There is evidence of adverse effects of smoking by pregnant women on the foetus and the new born baby, and of increased risk of ill-health for very young children in smoking families. The synergistic effect of cigarette smoking and exposure to toxic industrial agents is well documented. Literature has also appeared on the effects of involuntary or 'passive' smoking (inhalation by non-smokers of sidestream smoke from the lighted tip of a cigarette between puffs as well as of exhaled mainstream smoke).
In 1990, it was estimated that tobacco-caused diseases would kill nearly 10% of the current world population, namely 500 million, unless present smoking patterns change. By 2030, 10 million people may die each year from smoking. About 250 million of the predicted victims would die in middle age (from 35 to 69), losing approximately 20 years of life. Of the current population under 20 years of age, about 800 million are expected to become smokers.
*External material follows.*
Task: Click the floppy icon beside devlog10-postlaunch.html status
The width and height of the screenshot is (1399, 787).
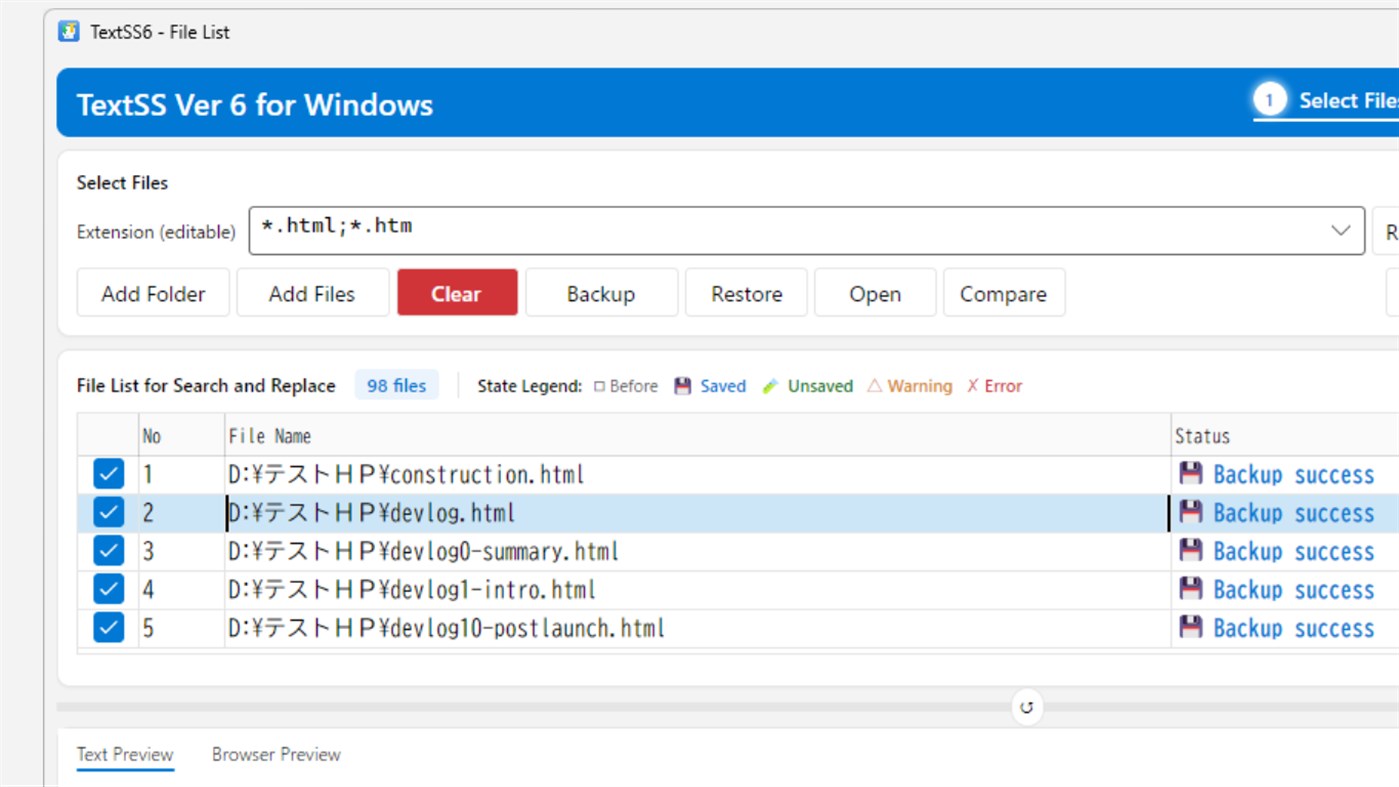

According to a 1999 report, 30% of deaths from cancer in the European Union can be traced to smoking. In Britain alone it is said to be responsible for 100,000 deaths per year. Among British physicians 35 years of age and older, studied over a long period of time, more than twice as many smokers as non-smokers died before reaching age 65. In France it has been calculated that as many as 60,000 deaths a year - including 18,500 cancer deaths, or 15% of all cancer deaths - are related to smoking. Since France has approximately 500,000 deaths per year, this means that 11 to 12% of all deaths are linked to smoking. A 1992, EC-wide study from the Cancer Research Campaign identified smoking as the biggest single cause of cancer, accounting for 30% of all cancer and almost all lung cancer. Although smoking among men, especially over the age of 55, is declining in the EEC/EU, it is increasing among women, especially between the ages of 15 and 24.
A 1993 report estimated 26% of Americans smoke, a great decline from 42% in 1965, the year following the surgeon general's first warning of the dangers of smoking. American cigarette consumption has been declining by an estimated 2 to 3% each year. For 1984, the USA Surgeon General officially attributed 350,000 deaths to smoking. A study of adults in a specific community in the USA, published in 1990, indicated that men who smoke cigarettes throughout their lives die nearly 18 years earlier than men who never start. Thus a 30-year old man who smokes will reduce his life expectancy, on average, by about one fourth -- dying at the age of 64 rather than 82. On the basis of an exhaustive review of worldwide scientific evidence, a USA report reached the conclusion that overall mortality for all cigarette smokers is about 70% higher than for non-smokers. Life expectancy for a 30-year old, two pack-a-day smoker is eight years less than for a non-smoker of the same age. Mortality rates are higher among those who have smoked for longer periods, those who started smoking at a younger age, and those who smoke cigarettes with a higher tar and nicotine content. Ex-smokers, however, experience a decline in mortality rates.
In a study of 902 heart attack patients, the researchers found that those who smoked a cigarette within six hours of developing symptoms had bigger blood clots in their arteries than those who had not smoked for a longer period of time. In general, the blood clot, or thrombus, that leads to a heart attack was larger in smokers than in non-smokers. Larger clots increase both the risk and severity of heart attacks as it is more likely to block blood flow to the heart completely. The less blood that gets to the heart, the more severe the damage.